严寒深冬的夜,安澜屋子前,那棵被拔又被栽回去的树,是院子里唯一点缀之物。
暖和的屋子内,那个镯子用帕子包着,和那钱袋放在了一处。那燃着的炭,星火一息,一亮,便是灼人的烫。
蜷缩在被褥里的安澜,白皙面庞,身形纤柔而又孱弱。娇媚的杏眸,睁着眼,脑中回想着刚刚的场面。
秀娘不要卖身契。
玉带
将双腿蜷曲,不由自主伸手环住了小腿,整个身子,成一种保护的姿态。
将脸埋在棉被中,呼吸过度,便是窒息。
四周散落的青丝,包裹着身体,被棉被□□的有些杂乱。
夜静
一个身高九尺的壮汉,正蹑手蹑脚,在安澜屋子前的树边,小心翼翼地照顾着树。就是那棵白日里,好端端无辜被拔了了的树。
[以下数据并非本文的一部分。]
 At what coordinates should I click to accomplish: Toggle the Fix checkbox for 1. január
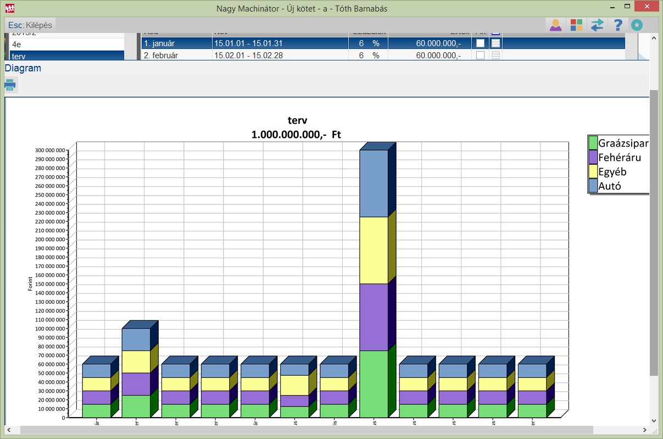pyautogui.click(x=480, y=43)
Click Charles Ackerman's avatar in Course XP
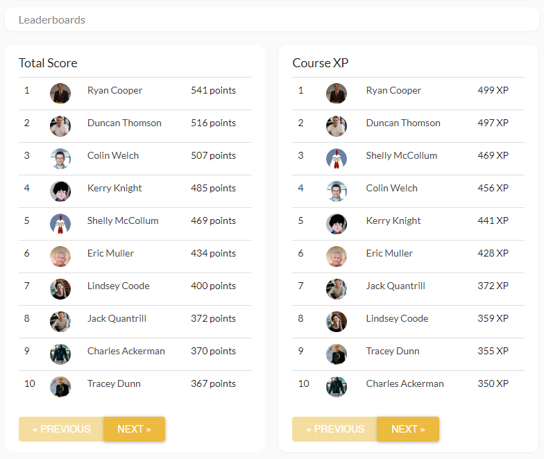544x459 pixels. pos(337,387)
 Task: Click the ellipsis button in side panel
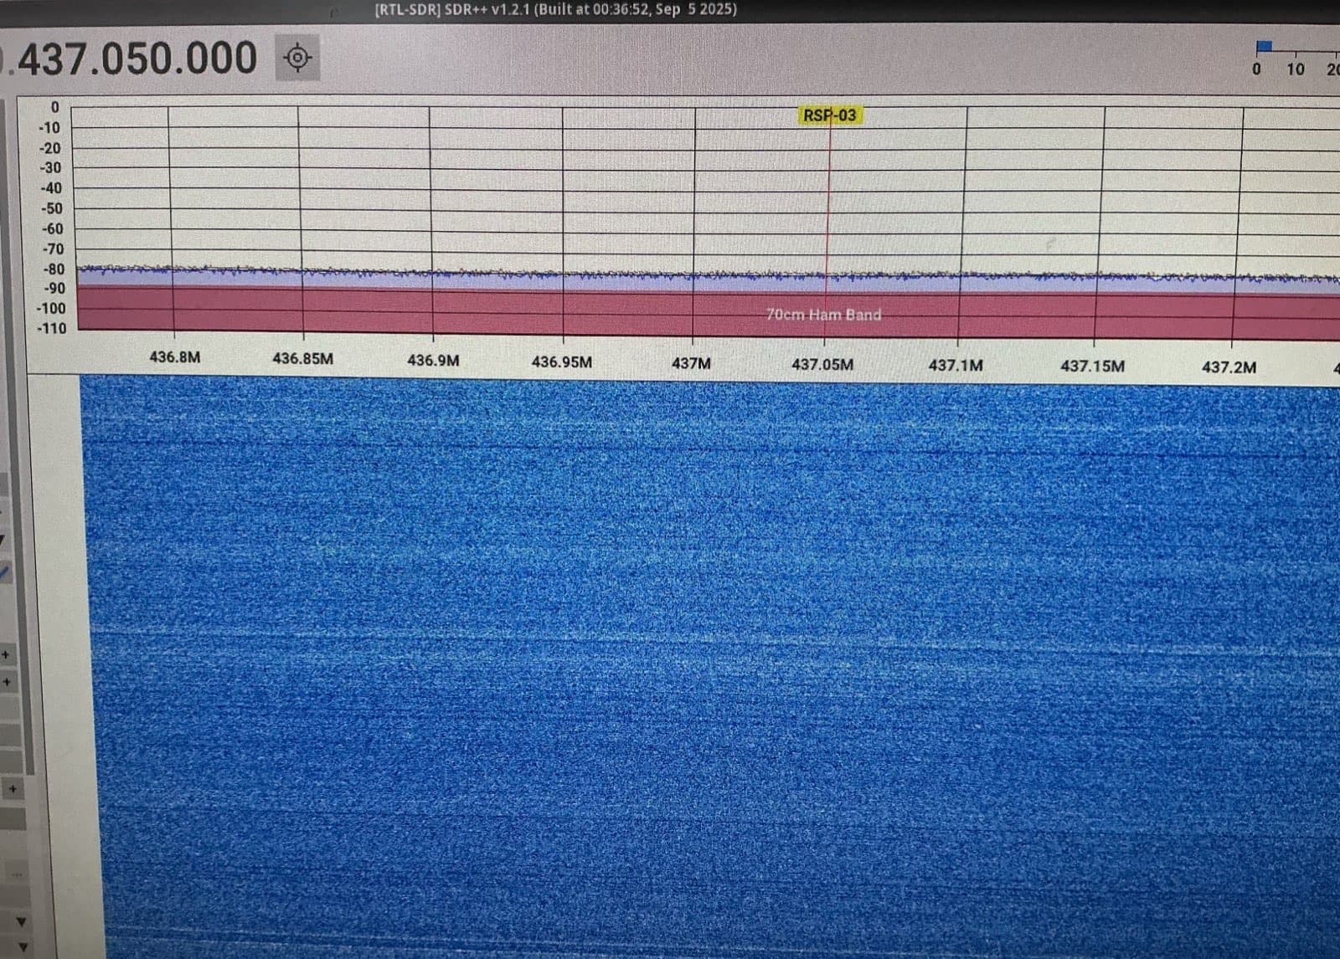17,874
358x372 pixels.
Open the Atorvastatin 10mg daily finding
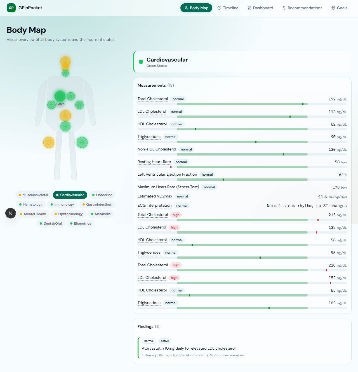[189, 348]
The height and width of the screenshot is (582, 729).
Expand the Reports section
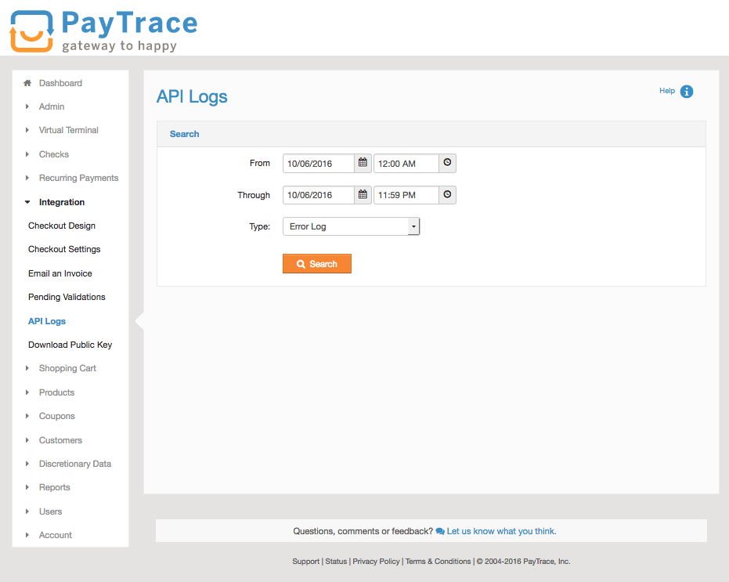tap(56, 486)
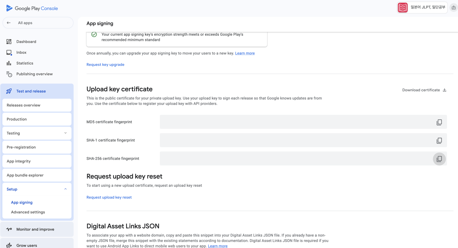The width and height of the screenshot is (458, 248).
Task: Open the Inbox via its sidebar icon
Action: pos(9,52)
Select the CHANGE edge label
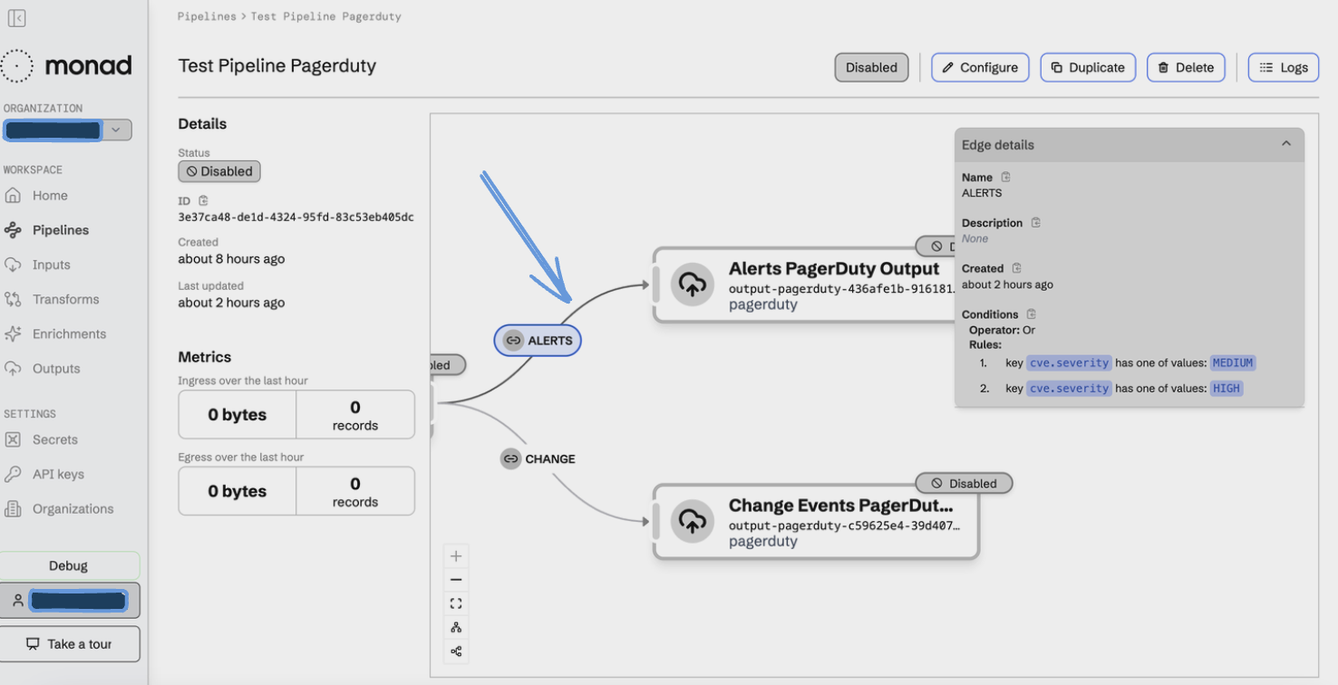The height and width of the screenshot is (685, 1338). pyautogui.click(x=538, y=458)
陶殷的面容,有些憨,身形很威猛,瞧着就有些粗犷。但如果细看看,就会发现,粗犷的脸,仔细瞧瞧很是清秀。和安澜总是亲兄妹的。
几步之遥,是他的妹妹。陶殷的眼睛,很单纯澄澈,也很温柔,一颗稚心不泯,这棵树,被陶殷当成了玩伴、家人似的照顾。
外郊比京都是安静了许多,人少,但也不至于过于冷清。
京都
街肆酒坊仍是热闹非凡,萧管弦歌,近大年,再冷的天也当不住这喜庆劲儿。那普天同庆的和硕懿慧公主下嫁永安侯的事,人人乐谈。
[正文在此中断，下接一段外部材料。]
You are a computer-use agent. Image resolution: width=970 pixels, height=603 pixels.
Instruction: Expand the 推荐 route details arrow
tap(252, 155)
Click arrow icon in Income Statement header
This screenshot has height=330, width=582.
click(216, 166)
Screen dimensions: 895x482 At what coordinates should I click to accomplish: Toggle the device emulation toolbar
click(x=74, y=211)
若说文人,是羡慕永安侯门第尊贵,又娶公主。那么普通百姓更加津津乐道的缘由,也便就是更加关乎自身了。
国家安定,百姓才能安居乐业。那永安侯掌着军队,如今娶了公主,便是皇上的一派。哪里还有比皇上拥有最大权利,更让人安心呢?